David Gilmour video chronology
| Live in Gdańsk (2008) | Live at Pompeii (2017) |  |

Singles from Live at Pompeii
- "Rattle That Lock" Released: 28 July 2017; "One of These Days" Released: 8 September 2017; "Run Like Hell" Released: 29 September 2017;

= Live at Pompeii =

Live at Pompeii is a live album and concert film by David Gilmour, the guitarist of Pink Floyd. It was recorded in July 2016 at the Amphitheatre of Pompeii, where Pink Floyd: Live at Pompeii was staged 44 years prior. It documents his 2015–16 world tour to promote his album, Rattle That Lock (2015). The film was directed by Gavin Elder. The album was released on 29 September 2017 and is available on Compact Disc, vinyl, digital download, DVD, Blu-ray and a deluxe box set containing the CD album and Blu-ray, plus a bonus Blu-ray of extra features.

Professional ratings
Review scores
| Source | Rating |
| AllMusic | Star Half star |
| Classic Rock | 8/10 |
| Den of Geek | Star |
| The Guardian | Star |
| laut.de | Star |
| Record Collector | Star |

==Promotion==
A digital single containing "Rattle That Lock" was released to promote the album on 28 July 2017. "One of These Days" was released as a single on 8 September 2017, and "Run Like Hell" was released as a single on 29 September 2017.
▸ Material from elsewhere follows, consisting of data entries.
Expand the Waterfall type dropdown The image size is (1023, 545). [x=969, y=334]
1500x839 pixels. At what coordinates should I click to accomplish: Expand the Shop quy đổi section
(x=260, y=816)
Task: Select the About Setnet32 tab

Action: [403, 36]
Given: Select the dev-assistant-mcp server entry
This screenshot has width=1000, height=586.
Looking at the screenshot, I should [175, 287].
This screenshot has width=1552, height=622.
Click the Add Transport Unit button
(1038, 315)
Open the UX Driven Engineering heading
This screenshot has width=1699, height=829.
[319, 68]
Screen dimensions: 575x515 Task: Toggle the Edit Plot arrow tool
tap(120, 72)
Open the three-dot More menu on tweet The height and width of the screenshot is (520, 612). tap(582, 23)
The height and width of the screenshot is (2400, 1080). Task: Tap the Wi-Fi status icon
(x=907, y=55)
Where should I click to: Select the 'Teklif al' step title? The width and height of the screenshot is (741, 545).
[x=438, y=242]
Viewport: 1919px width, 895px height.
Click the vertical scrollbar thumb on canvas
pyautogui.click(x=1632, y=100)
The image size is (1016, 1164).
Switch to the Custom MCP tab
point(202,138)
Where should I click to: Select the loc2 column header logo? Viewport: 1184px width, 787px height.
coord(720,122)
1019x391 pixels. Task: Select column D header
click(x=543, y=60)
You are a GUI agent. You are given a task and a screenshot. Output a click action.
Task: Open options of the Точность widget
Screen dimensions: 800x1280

Gilmour's official YouTube channel released preview videos during the period leading up to release. The full video for "Rattle That Lock" was uploaded on 2 August 2017. An excerpt from "One of These Days" was also uploaded the same day. On August 9th an excerpt from "A Boat Lies Waiting" was uploaded. An excerpt from "Today" was uploaded on 23 August 2017. On 30 August 2017 an excerpt from "Time" was uploaded. As well as preview videos, an electronic press kit (EPK) was uploaded to the channel. On 8 September 2017 the full video of "One of These Days" was uploaded, followed by "Run Like Hell" on 29 September. Promo videos for "Dancing Right In Front of Me", "Wish You Were Here", "The Great Gig in the Sky", "The Girl in the Yellow Dress" (Note: From Wrocław performance (bonus material); the performance at Pompeii was edited out of the live movie and album.) and "Comfortably Numb" were all added during the days before the album's release.

===Cinema===
On 13 September 2017 there was a worldwide cinema screening of Live at Pompeii prior to its 29 September release. The cinema version omitted some of the songs which feature on the full release.

Cinema track listing
1. Intro film featuring rehearsals and interviews.
2. "5 A.M."
3. "Rattle That Lock"
4. "What Do You Want from Me"
5. "The Great Gig In the Sky"
6. "A Boat Lies Waiting"
7. "Wish You Were Here"
8. "In Any Tongue"
9. "High Hopes"
10. "One of These Days"
11. "Shine On You Crazy Diamond"
12. "Sorrow"
13. "Run Like Hell"
14. "Time / Breathe (Reprise)"
15. "Comfortably Numb"
16. "Beauty" (end credits) (studio recording)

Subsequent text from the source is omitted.